* [Task to carry out] In the records below, how many lines hold the word "time"? Give only the number.
########################################
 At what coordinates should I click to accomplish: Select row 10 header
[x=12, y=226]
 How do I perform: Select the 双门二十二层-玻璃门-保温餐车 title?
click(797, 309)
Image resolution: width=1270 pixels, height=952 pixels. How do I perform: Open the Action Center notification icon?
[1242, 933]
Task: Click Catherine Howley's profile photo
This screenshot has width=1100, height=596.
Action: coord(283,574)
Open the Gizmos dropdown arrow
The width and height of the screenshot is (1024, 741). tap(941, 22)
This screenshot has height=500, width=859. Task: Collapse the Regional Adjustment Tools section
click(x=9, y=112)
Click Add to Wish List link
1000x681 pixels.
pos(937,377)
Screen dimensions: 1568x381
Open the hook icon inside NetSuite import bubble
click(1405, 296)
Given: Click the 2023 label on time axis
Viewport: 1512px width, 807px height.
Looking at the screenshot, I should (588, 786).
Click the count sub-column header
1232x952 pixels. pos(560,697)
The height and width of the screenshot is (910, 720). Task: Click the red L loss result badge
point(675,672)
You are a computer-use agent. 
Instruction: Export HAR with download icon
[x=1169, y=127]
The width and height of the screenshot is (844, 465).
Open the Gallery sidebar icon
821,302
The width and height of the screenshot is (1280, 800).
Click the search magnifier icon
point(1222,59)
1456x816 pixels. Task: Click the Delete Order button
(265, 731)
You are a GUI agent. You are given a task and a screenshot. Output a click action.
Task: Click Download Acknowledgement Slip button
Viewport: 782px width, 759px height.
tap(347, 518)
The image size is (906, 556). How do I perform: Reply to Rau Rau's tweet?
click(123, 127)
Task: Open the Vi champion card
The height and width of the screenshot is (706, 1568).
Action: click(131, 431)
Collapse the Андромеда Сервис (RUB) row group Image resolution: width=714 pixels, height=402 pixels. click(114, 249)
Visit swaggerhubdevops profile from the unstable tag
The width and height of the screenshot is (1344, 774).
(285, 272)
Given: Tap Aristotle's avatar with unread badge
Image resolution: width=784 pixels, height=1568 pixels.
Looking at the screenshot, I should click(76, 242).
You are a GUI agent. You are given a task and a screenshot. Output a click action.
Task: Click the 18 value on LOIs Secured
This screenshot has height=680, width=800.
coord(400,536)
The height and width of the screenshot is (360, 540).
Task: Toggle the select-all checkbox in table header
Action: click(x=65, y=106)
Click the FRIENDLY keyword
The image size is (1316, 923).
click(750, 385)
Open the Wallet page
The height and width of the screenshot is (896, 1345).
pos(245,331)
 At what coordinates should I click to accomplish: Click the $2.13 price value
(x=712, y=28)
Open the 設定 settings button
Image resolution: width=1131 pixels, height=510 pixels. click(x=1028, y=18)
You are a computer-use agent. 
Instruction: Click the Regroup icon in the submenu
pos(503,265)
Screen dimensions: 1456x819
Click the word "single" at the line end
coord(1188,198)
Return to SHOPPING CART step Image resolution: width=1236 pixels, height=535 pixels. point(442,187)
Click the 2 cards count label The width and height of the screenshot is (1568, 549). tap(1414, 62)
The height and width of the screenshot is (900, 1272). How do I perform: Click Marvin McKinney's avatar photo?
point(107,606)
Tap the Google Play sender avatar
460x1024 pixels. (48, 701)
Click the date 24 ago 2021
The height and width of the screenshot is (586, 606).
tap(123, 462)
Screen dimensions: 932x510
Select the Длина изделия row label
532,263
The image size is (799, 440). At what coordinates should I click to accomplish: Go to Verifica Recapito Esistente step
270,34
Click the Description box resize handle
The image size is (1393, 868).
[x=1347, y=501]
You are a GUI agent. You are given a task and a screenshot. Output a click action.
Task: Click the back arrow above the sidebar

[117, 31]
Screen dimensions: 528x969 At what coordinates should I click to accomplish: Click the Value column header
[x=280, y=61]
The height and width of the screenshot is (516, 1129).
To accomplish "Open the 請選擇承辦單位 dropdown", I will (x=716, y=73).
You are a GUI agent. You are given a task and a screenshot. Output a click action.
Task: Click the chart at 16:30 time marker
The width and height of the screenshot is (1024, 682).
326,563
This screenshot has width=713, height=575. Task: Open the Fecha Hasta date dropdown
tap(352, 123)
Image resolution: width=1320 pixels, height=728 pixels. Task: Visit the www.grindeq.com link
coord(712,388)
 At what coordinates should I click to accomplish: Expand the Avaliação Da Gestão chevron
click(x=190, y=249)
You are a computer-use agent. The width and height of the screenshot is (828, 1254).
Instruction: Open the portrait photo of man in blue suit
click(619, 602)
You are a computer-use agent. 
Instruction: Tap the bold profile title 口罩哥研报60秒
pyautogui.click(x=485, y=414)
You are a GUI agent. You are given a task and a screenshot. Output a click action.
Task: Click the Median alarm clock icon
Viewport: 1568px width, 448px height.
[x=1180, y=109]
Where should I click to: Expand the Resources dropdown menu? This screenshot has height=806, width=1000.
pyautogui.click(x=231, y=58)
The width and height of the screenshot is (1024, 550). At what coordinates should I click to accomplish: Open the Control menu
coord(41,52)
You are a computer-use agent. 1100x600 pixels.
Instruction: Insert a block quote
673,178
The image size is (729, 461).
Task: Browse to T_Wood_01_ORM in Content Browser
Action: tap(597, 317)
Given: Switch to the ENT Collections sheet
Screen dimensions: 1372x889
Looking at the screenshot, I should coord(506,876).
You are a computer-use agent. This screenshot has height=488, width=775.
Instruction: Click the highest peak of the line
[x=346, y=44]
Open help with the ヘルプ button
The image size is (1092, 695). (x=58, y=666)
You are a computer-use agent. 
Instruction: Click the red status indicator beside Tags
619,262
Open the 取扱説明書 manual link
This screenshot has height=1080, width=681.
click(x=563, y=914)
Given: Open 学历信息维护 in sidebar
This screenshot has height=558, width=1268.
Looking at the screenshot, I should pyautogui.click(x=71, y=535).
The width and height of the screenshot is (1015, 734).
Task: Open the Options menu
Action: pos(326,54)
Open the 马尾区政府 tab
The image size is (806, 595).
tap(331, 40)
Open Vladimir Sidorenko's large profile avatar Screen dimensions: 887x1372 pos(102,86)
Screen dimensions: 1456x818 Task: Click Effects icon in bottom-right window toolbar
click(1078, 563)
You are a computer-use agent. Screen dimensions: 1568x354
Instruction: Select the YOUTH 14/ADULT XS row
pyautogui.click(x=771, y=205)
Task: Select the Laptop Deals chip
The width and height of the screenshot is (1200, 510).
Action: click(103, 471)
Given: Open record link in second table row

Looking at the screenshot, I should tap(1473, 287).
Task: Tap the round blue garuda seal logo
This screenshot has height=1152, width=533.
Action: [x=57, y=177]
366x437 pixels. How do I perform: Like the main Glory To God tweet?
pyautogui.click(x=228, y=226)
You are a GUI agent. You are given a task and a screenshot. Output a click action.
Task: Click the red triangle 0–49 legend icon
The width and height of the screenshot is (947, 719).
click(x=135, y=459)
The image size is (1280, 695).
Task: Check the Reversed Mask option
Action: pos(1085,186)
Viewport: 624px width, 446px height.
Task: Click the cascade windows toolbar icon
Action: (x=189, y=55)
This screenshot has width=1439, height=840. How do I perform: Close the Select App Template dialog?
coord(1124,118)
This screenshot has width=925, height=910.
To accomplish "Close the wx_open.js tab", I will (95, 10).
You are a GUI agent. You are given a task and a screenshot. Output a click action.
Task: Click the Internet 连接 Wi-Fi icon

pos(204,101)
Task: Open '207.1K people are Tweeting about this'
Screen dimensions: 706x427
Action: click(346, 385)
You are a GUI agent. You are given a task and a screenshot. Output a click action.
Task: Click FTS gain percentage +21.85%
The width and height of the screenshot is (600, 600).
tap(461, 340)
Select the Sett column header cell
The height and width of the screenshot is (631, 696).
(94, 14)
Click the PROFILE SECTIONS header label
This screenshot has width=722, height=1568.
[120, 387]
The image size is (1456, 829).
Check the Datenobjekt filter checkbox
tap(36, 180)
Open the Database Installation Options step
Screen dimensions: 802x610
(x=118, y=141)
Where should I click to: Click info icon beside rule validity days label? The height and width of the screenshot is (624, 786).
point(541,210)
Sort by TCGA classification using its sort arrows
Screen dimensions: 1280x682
########################################
* [Task output] 2